Bienestar personal: Navegar la vida saludable (parte tres)

Aunque parezca mentira, la creencia de que trabajadores y empleados son perezosos por naturaleza y le sacan la vuelta a sus responsabilidades prevalecía todavía en épocas no del todo lejanas. Tan mezquina óptica llevaba a suponer que estos debían ser vigilados y controlados y, en su momento, disciplinados. Tristemente, algunos empresarios chapados a la antigua aún piensan de esta manera. 

Por fortuna, los directivos de generaciones recientes se distinguen por su amplitud de miras y, en su mayor parte, se muestran convencidos de que sus colaboradores habrán de cumplir a satisfacción con sus obligaciones si sienten que forman parte de un ambiente laboral en el que se valoran sus aportaciones y se privilegia el bienestar psicológico.

Para decirlo de otra manera, las organizaciones han sido capaces de evolucionar de un estilo de liderazgo autoritario, basado en la desconfianza, a un liderazgo transformacional, encauzado a motivar al talento humano. De acuerdo con Kevin Kelloway, un catedrático especializado en temas de bienestar, el liderazgo transformacional se distingue por acciones de los cuadros directivos que “amplían y elevan los intereses de sus empleados al lograr que estos tomen conciencia y acepten los objetivos y la misión del grupo, animándolos a ver más allá de sus propios intereses” (op. cit., p. 29).

En un estudio citado por Robertson y Tinline, en el que fueron analizadas ocho mil unidades de negocio, se encontró que el bienestar psicológico de los trabajadores conducía a una mayor productividad, rentabilidad y satisfacción de los clientes, una tasa menor de ausentismo y un índice más bajo de rotación de empleados (op. cit., p. 43). Adicionalmente, los empleados se mostraron más capaces de resolver los problemas cotidianos de manera más efectiva y más abiertos al cambio.

Por su parte, Paula Davis (2025), una asesora de empresas, identificó tres factores estrechamente asociados al desempeño laboral de altos niveles: 1. AUTONOMÍA para decidir la mejor manera de cumplir las tareas diarias.
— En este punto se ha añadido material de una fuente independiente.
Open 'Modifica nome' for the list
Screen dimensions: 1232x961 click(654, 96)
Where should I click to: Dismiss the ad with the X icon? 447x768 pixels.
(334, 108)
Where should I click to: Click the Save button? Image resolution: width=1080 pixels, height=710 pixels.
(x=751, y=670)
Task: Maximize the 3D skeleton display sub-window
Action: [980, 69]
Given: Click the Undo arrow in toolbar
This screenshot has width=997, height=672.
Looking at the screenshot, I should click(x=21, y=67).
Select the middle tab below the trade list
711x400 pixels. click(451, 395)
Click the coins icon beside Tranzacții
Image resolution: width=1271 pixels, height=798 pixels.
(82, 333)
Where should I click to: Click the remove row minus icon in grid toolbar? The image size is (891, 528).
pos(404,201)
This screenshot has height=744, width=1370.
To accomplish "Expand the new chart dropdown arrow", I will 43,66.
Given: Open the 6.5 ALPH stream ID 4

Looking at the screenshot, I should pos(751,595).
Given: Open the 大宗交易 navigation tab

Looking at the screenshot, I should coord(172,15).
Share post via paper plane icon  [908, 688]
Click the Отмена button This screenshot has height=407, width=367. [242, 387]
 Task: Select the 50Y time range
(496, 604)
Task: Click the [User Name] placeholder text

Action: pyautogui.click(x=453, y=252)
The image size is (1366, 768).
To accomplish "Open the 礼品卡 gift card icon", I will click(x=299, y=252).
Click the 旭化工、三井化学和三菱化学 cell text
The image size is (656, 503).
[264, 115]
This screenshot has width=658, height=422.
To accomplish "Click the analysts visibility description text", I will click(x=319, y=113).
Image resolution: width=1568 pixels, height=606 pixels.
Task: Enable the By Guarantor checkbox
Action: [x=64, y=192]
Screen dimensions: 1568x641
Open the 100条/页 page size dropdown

Esto no debe entenderse como una forma de individualismo, sino sentir que gozas de libertad para decidir cómo llevar a cabo tus obligaciones. 2. SENTIDO DE PERTENENCIA. Sentirte conectado a tus compañeros de trabajo por tu inclusión en grupos que son importantes para ti. 3. CRECIMIENTO PERSONAL. Saber que has sido perseverante en la consecución de tus metas y que te sigues desarrollando a nivel profesional y personal (p. 34).

Davis recalca la importancia de otorgar reconocimiento a los equipos de trabajo por el compromiso demostrado por estos. Este puede ir desde la entrega de premios anuales en factores clave de desempeño hasta la simple retroalimentación individual para expresar agradecimiento. Recomienda que, al dar las gracias, se enumeren una o dos las acciones que condujeron a un buen resultado. Por ejemplo, “Gracias, Sofi, por tu destacada participación en la campaña para conseguir nuevos clientes. Estoy consciente de que algunas de las cosas que te correspondió hacer fueron un poco pesadas. Sin embargo, tus reportes semanales fueron sumamente precisos y me permitieron tener claridad sobre el avance del proyecto”.

(Continuará la siguiente semana).

Referencias bibliográficas: Davis, P. (2025). “Lead well: 5 mindsets to engage, retain, and inspire your team”. Filadelfia: Wharton School Press. / Kelloway, K. (et al.) (2008). Leading to a healthy workplace (pp. 25-34) y Robertson, I., Tinline, G. Understanding and improving psychological well-being for individual and organisational effectiveness (pp. 39-50). En Kelloway, K. (Ed.). Employee well-being support: a workplace source. Reino Unido: John Wiley & Sons.